··· SOURCE RECORDS ···
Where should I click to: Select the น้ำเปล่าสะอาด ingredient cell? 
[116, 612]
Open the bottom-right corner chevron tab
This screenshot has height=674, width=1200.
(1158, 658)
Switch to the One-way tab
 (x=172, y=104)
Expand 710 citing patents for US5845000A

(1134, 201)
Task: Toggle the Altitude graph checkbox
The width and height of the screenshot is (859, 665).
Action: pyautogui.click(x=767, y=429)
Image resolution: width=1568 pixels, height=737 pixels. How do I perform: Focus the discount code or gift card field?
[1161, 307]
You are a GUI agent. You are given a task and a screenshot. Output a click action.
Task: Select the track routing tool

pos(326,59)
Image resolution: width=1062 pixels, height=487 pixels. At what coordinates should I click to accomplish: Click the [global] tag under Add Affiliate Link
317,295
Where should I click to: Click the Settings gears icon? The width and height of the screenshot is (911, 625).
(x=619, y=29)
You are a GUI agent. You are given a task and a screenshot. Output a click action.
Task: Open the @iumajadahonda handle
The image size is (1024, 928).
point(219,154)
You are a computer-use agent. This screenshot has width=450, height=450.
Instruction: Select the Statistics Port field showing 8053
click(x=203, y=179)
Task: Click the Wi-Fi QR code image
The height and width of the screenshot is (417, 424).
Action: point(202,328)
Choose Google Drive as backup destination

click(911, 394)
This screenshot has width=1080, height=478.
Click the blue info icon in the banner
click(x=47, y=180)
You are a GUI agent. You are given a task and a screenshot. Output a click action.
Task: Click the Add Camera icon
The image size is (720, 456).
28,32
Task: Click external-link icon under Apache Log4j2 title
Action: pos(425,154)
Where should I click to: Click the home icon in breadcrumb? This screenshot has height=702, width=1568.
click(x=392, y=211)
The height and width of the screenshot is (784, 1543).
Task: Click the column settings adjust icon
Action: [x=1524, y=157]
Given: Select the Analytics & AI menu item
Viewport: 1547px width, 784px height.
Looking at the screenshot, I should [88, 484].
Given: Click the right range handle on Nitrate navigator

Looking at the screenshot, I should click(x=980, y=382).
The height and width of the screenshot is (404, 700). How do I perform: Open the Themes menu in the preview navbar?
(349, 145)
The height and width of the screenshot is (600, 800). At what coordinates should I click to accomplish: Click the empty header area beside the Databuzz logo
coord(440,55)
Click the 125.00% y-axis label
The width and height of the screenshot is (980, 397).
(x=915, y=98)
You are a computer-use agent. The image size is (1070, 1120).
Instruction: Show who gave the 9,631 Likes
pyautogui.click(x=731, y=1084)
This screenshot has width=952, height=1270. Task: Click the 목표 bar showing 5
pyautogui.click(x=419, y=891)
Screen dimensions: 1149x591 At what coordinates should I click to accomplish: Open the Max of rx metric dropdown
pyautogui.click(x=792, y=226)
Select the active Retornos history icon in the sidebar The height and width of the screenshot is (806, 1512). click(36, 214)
···
The word "computer" appears in some lines of the data; state how many such lines there are, and nothing further.

2